Ilustración de la portada de una edición francesa de 'Don Quijote' (1618) grabada en cobre

Ilustración de la portada de una edición francesa de 'Don Quijote' (1618) grabada en cobre

Democracias

¿Qué se debe a España?

Francisco Uzcanga Meinecke traza una documentada crónica sobre la Ilustración y el ambiente intelectual y político de la España anterior a la Revolución Francesa

20 abril, 2021 00:00

“¿Pero qué se debe a España? Desde hace dos siglos, desde hace cuatro, desde hace diez, ¿qué ha hecho por Europa? España se parece hoy día a esas colonias débiles y desdichadas que necesitan permanentemente el brazo protector de la metrópoli”. Esta frase de la voz España en la Encyclopédie Méthodique, que continuaba la empresa de Diderot y D’Alembert, provocó en 1782 un conflicto diplomático entre españoles y franceses, como cuenta Francisco Uzcanga Meinecke en ¿Qué se debe a España? La polémica que dividió a la Europa de la Ilustración (Libros del K.O, 2021), una excelente crónica, amena, muy bien documentada y soberbiamente escrita, del ambiente intelectual y político de nuestro país en aquellos años fascinantes, previos a la Revolución francesa, en los que estaba a punto de desaparecer un orden secular. 

Al hilo de todo de ello, Francisco Uzcanga se ocupa también en estas páginas de la historia de El Censor, un semanario con vocación ilustrada, editado por el abogado granadino Luis Cañuelo, que terminó enfrentándose al escritor extremeño Juan Pablo Forner. Forner, a petición del conde de Floridablanca, redactó una Oración apologética por la España y su mérito literario, en respuesta a la entrada de la Encyclopédie, que provocó la burla de los ilustrados más escépticos. El Censor, por ejemplo, contestó con una Oración apologética por el África y su mérito literario, una farsa que indignó al Gobierno de Carlos III y que aceleró el final del semanario que había supuesto un conato de modernización periodística en España, precisamente en el siglo en el que se estaba conformando la esfera pública tal y como se ha entendido hasta hace muy poco.

──────────────────────────────

Consigna A: Cita sin cambios el pasaje del fragmento sobre la polémica de la Encyclopédie que empieza con las palabras "20 abril, 2021"; detente después de "un orden secular.".
Consigna B: Prosigue el fragmento sobre la polémica de la Encyclopédie a partir de su última oración.

Datos extraídos:

──────────────────────────────

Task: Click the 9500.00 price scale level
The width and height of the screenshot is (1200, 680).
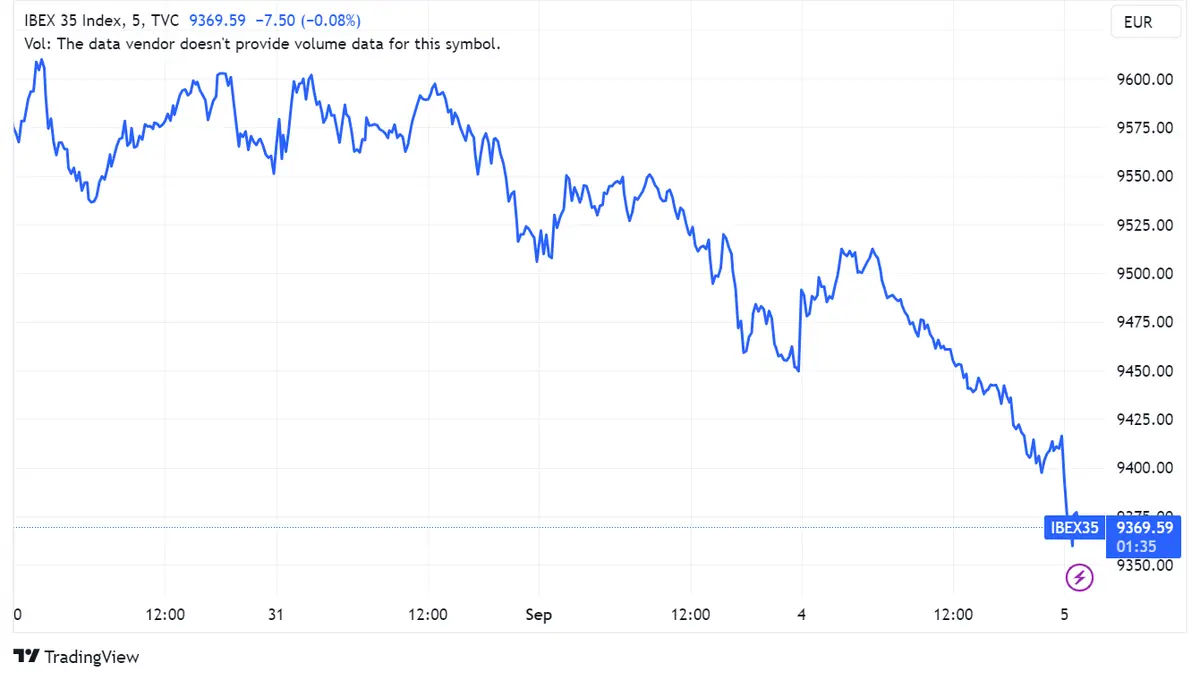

──────────────────────────────

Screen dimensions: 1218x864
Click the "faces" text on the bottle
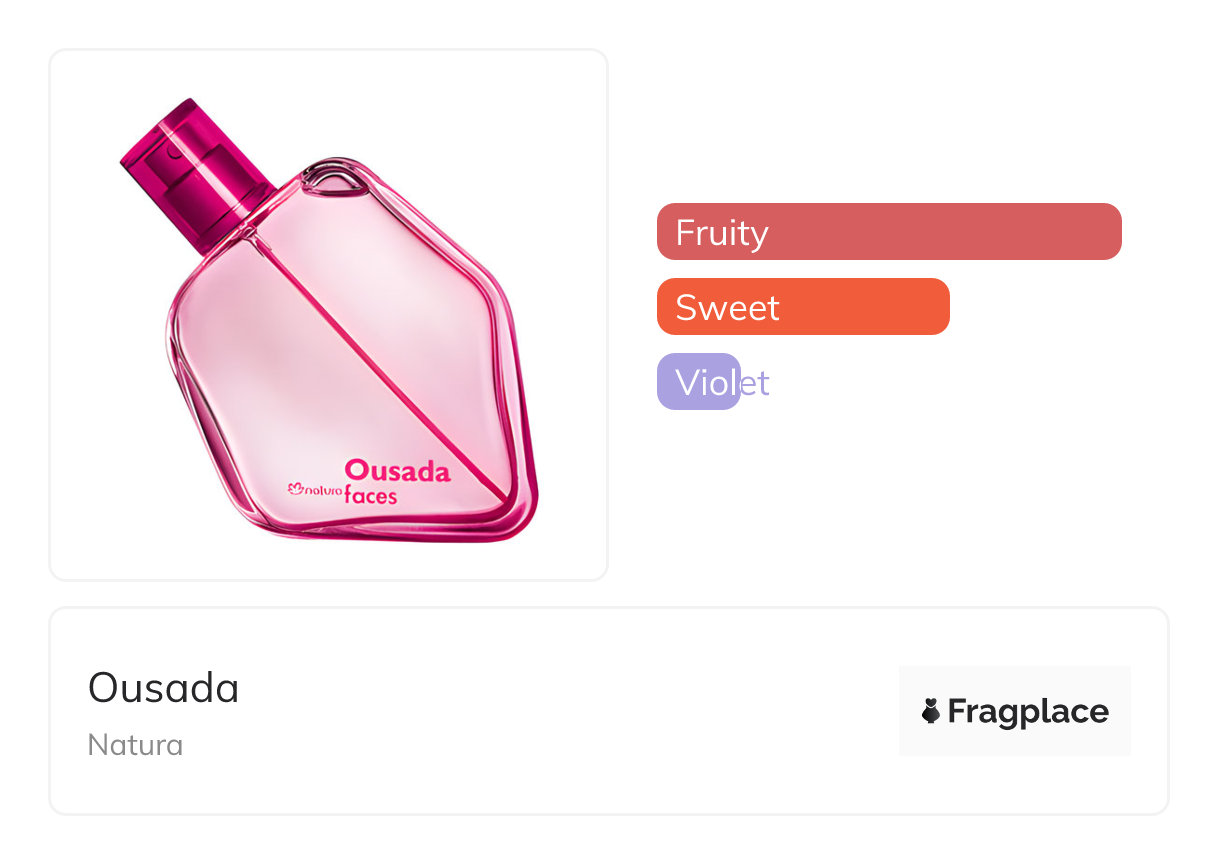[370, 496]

──────────────────────────────

Resultado A:
20 abril, 2021 00:00

“¿Pero qué se debe a España? Desde hace dos siglos, desde hace cuatro, desde hace diez, ¿qué ha hecho por Europa? España se parece hoy día a esas colonias débiles y desdichadas que necesitan permanentemente el brazo protector de la metrópoli”. Esta frase de la voz España en la Encyclopédie Méthodique, que continuaba la empresa de Diderot y D’Alembert, provocó en 1782 un conflicto diplomático entre españoles y franceses, como cuenta Francisco Uzcanga Meinecke en ¿Qué se debe a España? La polémica que dividió a la Europa de la Ilustración (Libros del K.O, 2021), una excelente crónica, amena, muy bien documentada y soberbiamente escrita, del ambiente intelectual y político de nuestro país en aquellos años fascinantes, previos a la Revolución francesa, en los que estaba a punto de desaparecer un orden secular.

Resultado B:
¿Qué se le debe a España?

El libro de Francisco Uzcanga sirve para hacerse una idea muy detallada de algunas de las inercias que han viciado a nuestra sociedad cainita. España ocupa un lugar oblicuo en la cultura europea, puesto que su aportación ha estado siempre embrutecida y aun cegada por las consecuencias de la Contrarreforma, que nos alejó del mapa moderno cartografiado por el pensamiento protestante. Como observó sagazmente Juan Benet, la literatura española, a diferencia de lo que ocurre en casi todas las demás tradiciones occidentales, siempre ha mantenido una relación escéptica con el discurso nacional, algo todavía latente en el atronador “¡Odio España!” que solía gritar Ferlosio a la primera de cambio.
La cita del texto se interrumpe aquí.